He was much taller then I was (I’m 5’8’’), very thin with a strange haircut. Maybe it was strange because his hair was so curly that he knew no other way of making it look “cool” other than with this haircut. His eyes were a warm brown and shinned through his Hunter S. Thompson-like glasses (without the green tint). His long arms always knew how to make me feel at home. He had long legs too, strangely long but somehow, his awkward body shape worked for him.
He listened to terrible 80s music and made fun of whatever I liked (mind you, not everyone likes Black Metal) which I let slide by. We’d sit on his brown leather sofa and sip our sparkling water vodkas and talked about pointless things that got us nowhere. You know, those useless conversations you have with the guy you like because, well, you want him to think you’re interesting...or something. He thought I was, at least for a little while.
He was 38 and I, 26. We worked for the same shitty people yet somehow found laughter in our miserable jobs. We’d hang out with his odd and depressive friends (as most were mentally unstable, alcoholics or just fucked up) and I remember thinking to myself that I hated every moment of being with these people but, when I saw his face light up when he was with them, I’d convince myself to stay 10 more minutes.
We’d go eat Chinese food at this crowded restaurant and we’d watch television huddled on his couch. He’d talk about his past only when he was drunk and I would sit and listen as tears flowed down his face. He didn’t have it easy, but who did?
He would tell me how he wanted to make art and he thought that I could inspire him. I was completing my Master’s in Art History and loved art very much. I had these ideas and thoughts and convictions about art that I was dying to share with him. Have heated debate on what we thought “art” was and what “good” art consisted of but all we did was…talk about pointless things. You know, the conversations you have with someone when you don’t care about what they have to say. So, you sit there and nod your head and agree.
It was the beginning of summer, cuddling season was over and he told me I was too young for him. After months of courtship the truth came out, I had been used. I wasn’t heartbroken. I wasn’t even sad. I was just dumbfounded. The kind of dumbfounded that just makes you say “What? What the fuck? Really?….WHAT THE FUCK!!" I could not believe that I had let this happen to me. That I had allowed a man to enter my life (rarely did I let people in) and allowed him to take what he needed and walk out as if the door was already opened and waiting for him to exit.
I stopped speaking to him. I stopped wanting to “reconnect” which we all know means “wanna fuck one more time?”. I let go. I no longer cared for him. His desire to be an artist.

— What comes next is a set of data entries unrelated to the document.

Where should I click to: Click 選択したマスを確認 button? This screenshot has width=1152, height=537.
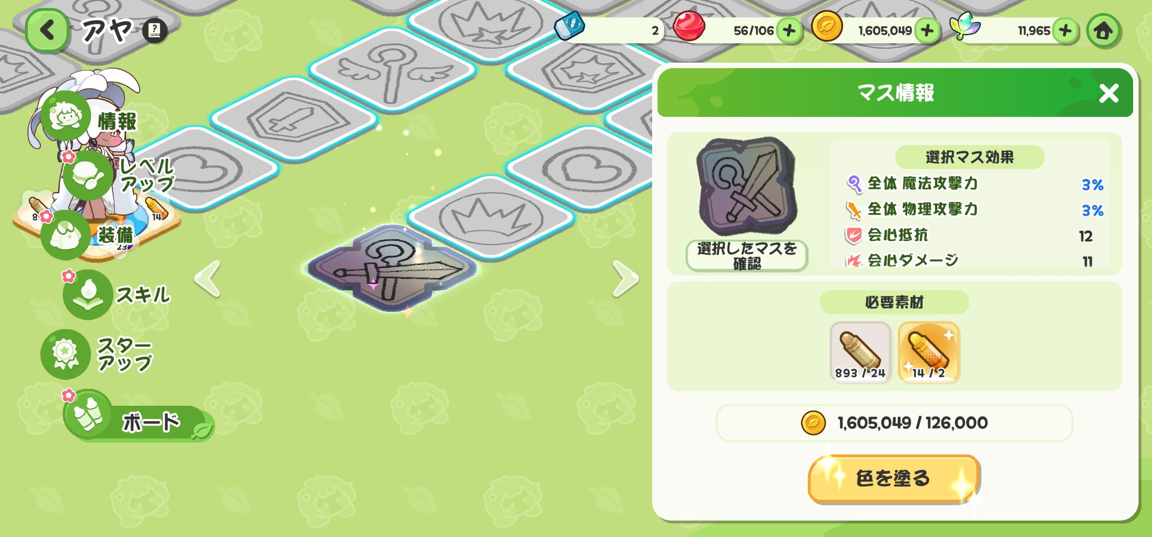coord(747,256)
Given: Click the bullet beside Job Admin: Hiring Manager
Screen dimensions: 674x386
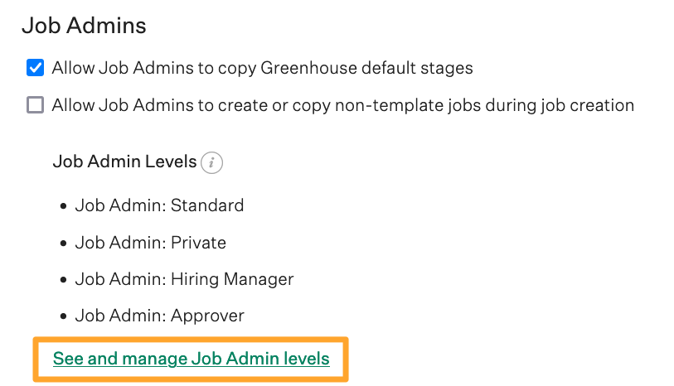Looking at the screenshot, I should (63, 280).
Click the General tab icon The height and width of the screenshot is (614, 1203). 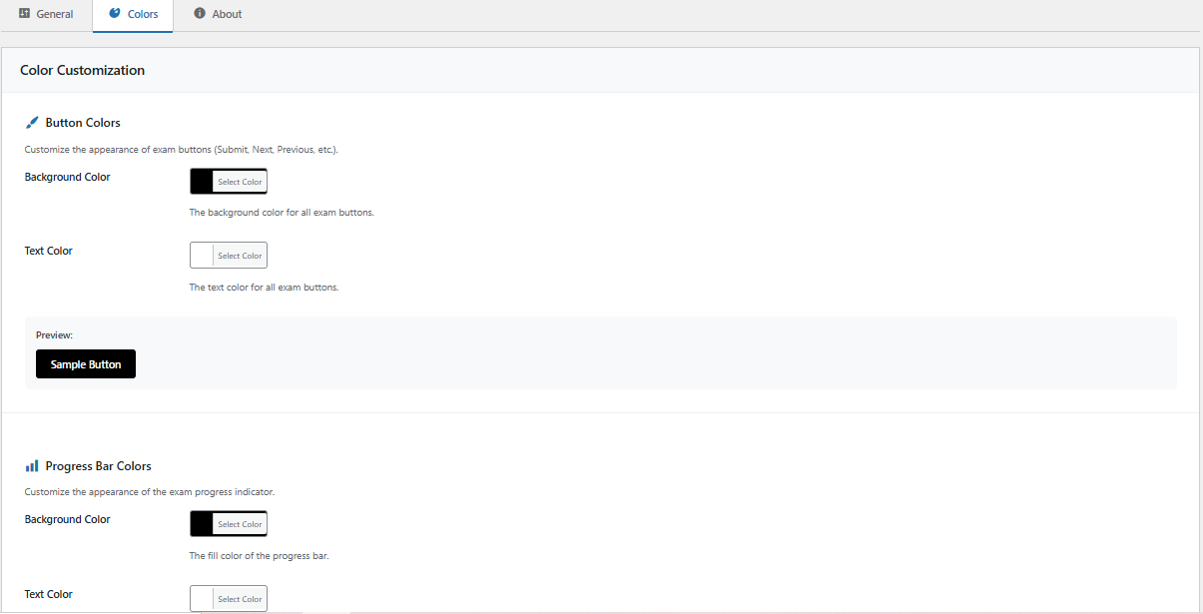coord(25,14)
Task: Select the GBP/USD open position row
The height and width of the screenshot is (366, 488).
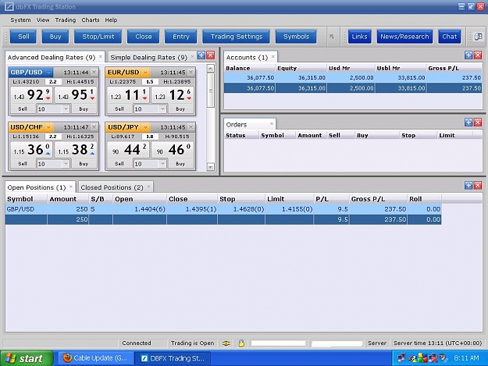Action: coord(223,209)
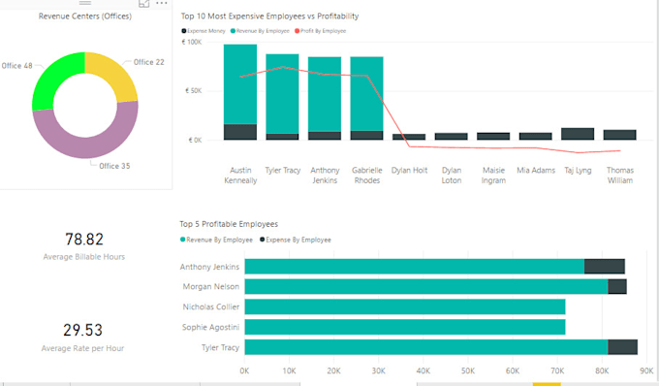Image resolution: width=659 pixels, height=386 pixels.
Task: Click the Profit By Employee legend marker
Action: tap(298, 31)
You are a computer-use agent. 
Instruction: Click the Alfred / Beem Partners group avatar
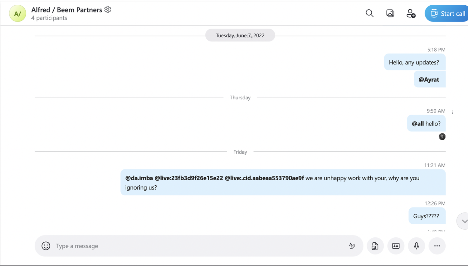(17, 13)
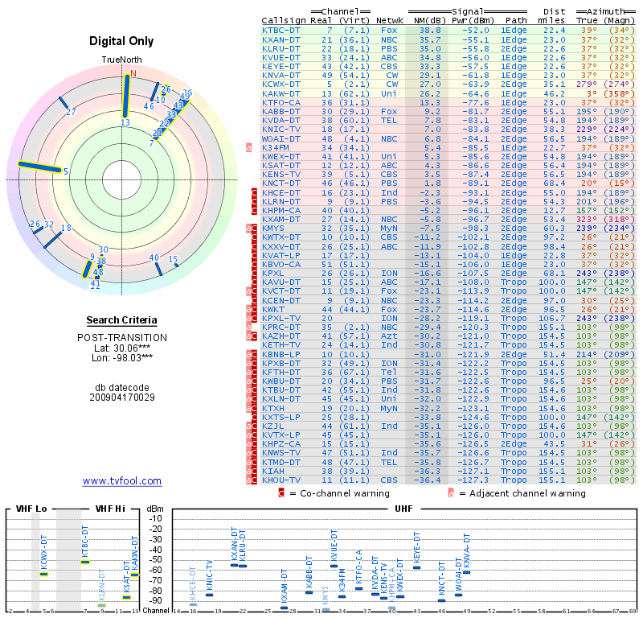Click the KXAN-DT callsign in table

(281, 39)
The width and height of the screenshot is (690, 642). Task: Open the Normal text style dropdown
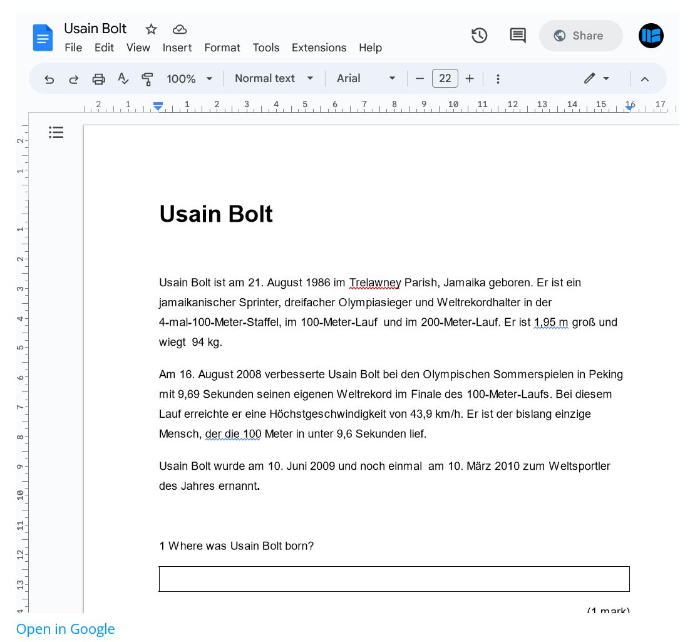tap(274, 78)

The music he made or the parties we'd attend. A few weeks later, however, I realized something. I realized that I had truly appreciated this man in my life and even though our discussions weren't profound or as philosophical as I had hoped, he taught me to be more vigilant with the people who enter my life. That some people out there are vampires and will just suck your energy out and leave with a smile on their face.
I was grateful for the lessons learned even if it meant wasting months with someone who was entirely wrong for my person.